A North Carolina playwright, a classic sitcom star, local businesses and actors from the entire region are combining forces to raise funds for Roanoke Rapids this holiday season in a very innovative way.

Joyce DeWitt, who has been known for generations as Janet Wood on TV’s Three’s Company, will play a Waffle House waitress in the Christmas musical comedy, A Scattered, Smothered & Covered Christmas, for four performances at the newly opened Royal Palace Theatre on I-95 in Roanoke Rapids.

Many local celebrities will join her on stage as well including Tia Bedwell, Brady Martin, Will Cox, Linda Casper-Clarke, Melvin Poythress, Jonathan O’Geary, Andy Dickerson and a children’s chorus made up of six surrounding counties.

In addition to a portion of every ticket going to help the City of Roanoke Rapids reduce the debt they still have on the $20 million theatre it built in 2006, proceeds from the production are benefitting the Roanoke Avenue Business Alliance, a nonprofit dedicated to revitalizing Roanoke Avenue business district.

“This is one of the best examples that I have seen of a community coming together for the city they love,” said state representative Michael Wray, who represents the city in the N.C House. “A play about a Waffle House with Janet in it? What’s not to love about that?”
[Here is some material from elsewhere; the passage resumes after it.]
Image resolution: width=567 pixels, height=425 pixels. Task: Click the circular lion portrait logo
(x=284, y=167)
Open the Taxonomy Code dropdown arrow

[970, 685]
The play, written in 2004 by Henderson native and theatre manager Kaine Riggan, takes place in a Tennessee Waffle House on Christmas Eve as people of all different walks of life are getting snowed in for the night. DeWitt plays a waitress named Rita who is actually dead and somewhere between this life and the next, charged with the task of handing out good deed assignments to people who have to perform more good deeds before they can move on.

“Being open 24 hours makes the restaurant chain the ideal place for Rita’s ‘regulars’ to obtain their next good deed assignment” said DeWitt, who also played the role in Riggan’s musical in Nashville in 2008. “The story is both heartwarming and hilarious and this cast is so talented. Who knew this gem of a theatre was hiding here somewhere between Florida and New York?”
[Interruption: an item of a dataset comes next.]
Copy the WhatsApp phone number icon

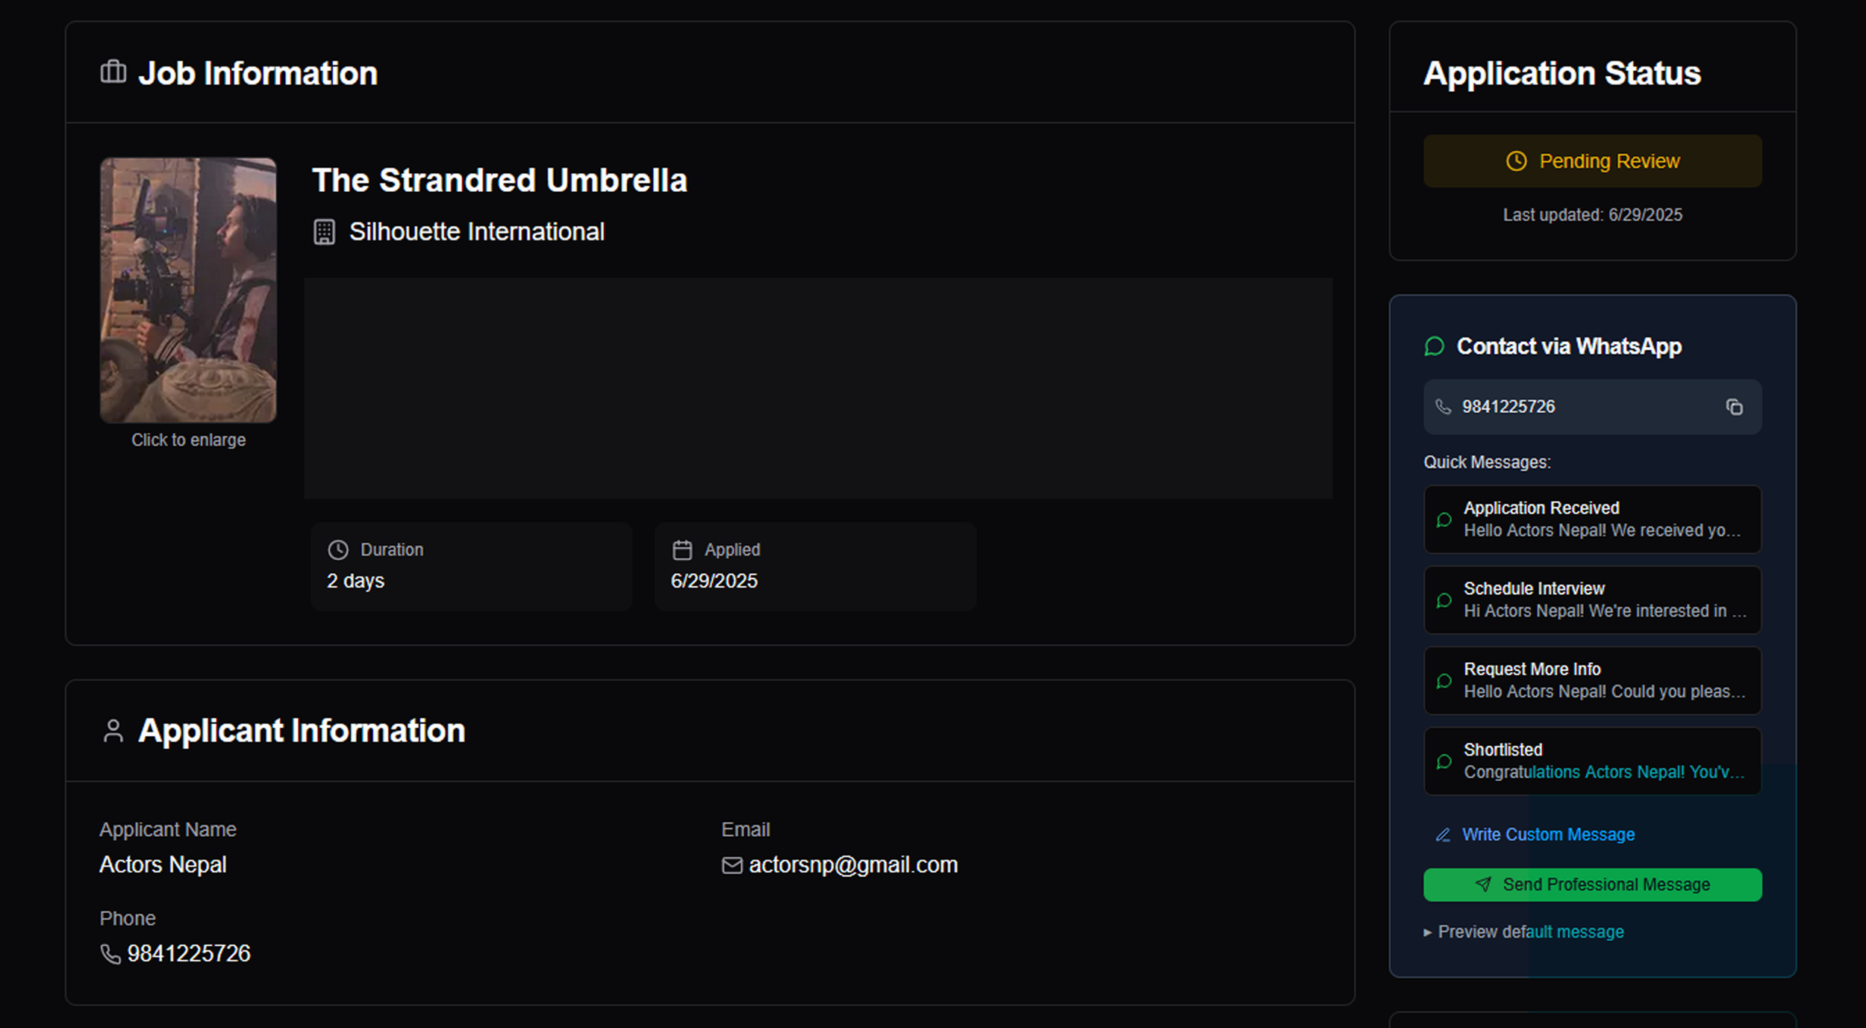[1734, 407]
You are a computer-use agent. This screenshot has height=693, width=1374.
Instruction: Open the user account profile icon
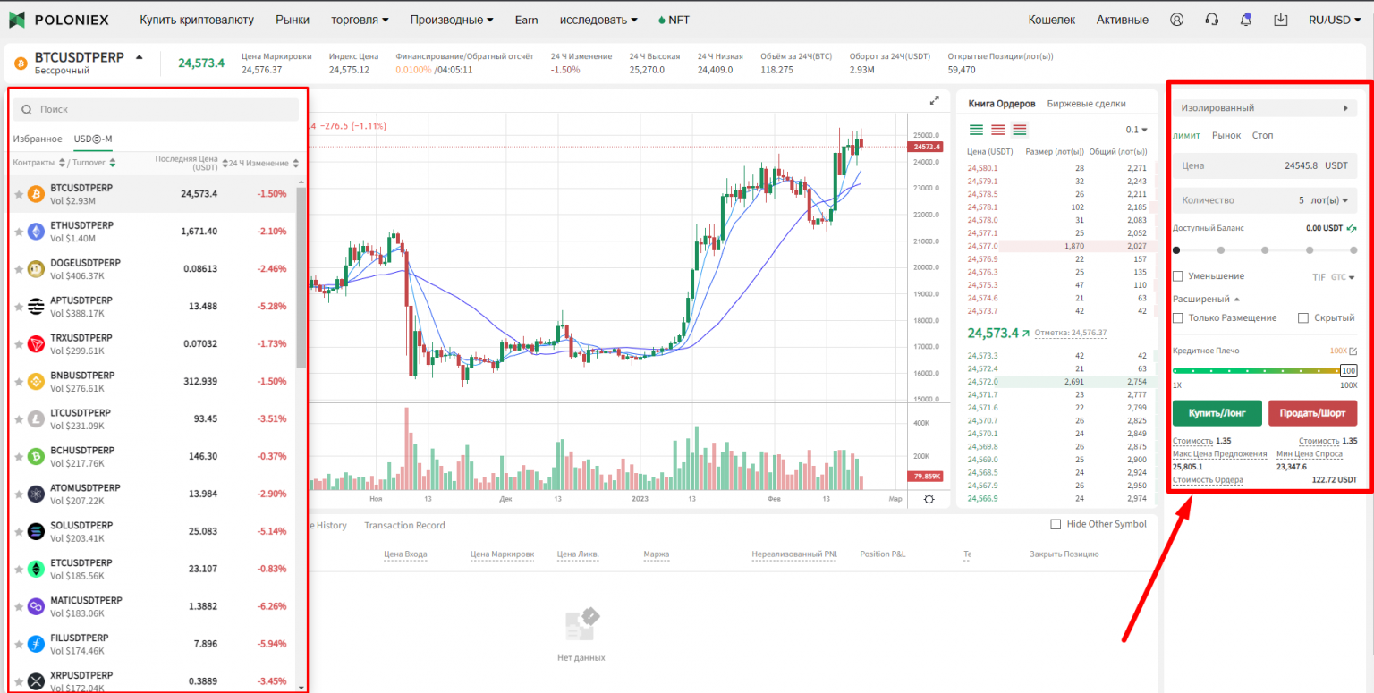click(x=1176, y=20)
“Rita, herself, is given her final assignment this Christmas Eve night as well,” Riggan said. “She has to bring together her widower husband and a single mom who is also in the restaurant that night, and she is not particularly pleased about it.”
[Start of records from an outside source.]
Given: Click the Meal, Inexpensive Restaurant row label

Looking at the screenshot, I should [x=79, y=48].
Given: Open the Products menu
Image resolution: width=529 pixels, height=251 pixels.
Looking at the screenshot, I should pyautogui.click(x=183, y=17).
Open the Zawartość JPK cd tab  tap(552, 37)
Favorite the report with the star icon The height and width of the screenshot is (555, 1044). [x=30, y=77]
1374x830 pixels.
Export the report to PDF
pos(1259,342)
Music for the show was written by Randy Travis, T. Graham Brown and other Nashville songwriters including North Carolina composer Jennifer Prince, who penned a memorable black gospel number for the show called Packed Up, Prayed Up and Ready To Go.

DeWitt is one of three professional actors who came to town to join the local talent pool for the show, which started rehearsals on November 19. The neighboring Hilton Garden Inn donated the lodging for these actors for the entire run of the play.

Performances are Tuesday, December 11 at 7 p.m., Thursday, December 13 and Friday, December 14 at 7:30 p.m. with a special matinee on Thursday, December 13 at 3 p.m., which is half price for seniors. Regular price for tickets is $25 and may be purchased 24 hours a day at the theatre, by phone at 252-536-5577 or online at www.RoyalPalaceTheatre.com .

Teachers and their families pay only $7 for Tuesday night, which has been underwritten by the State Employee’s Credit Union as a Teacher Appreciation Performance.

DeWitt will be available after each performance in the lobby signing autographs and greeting ticketed guests.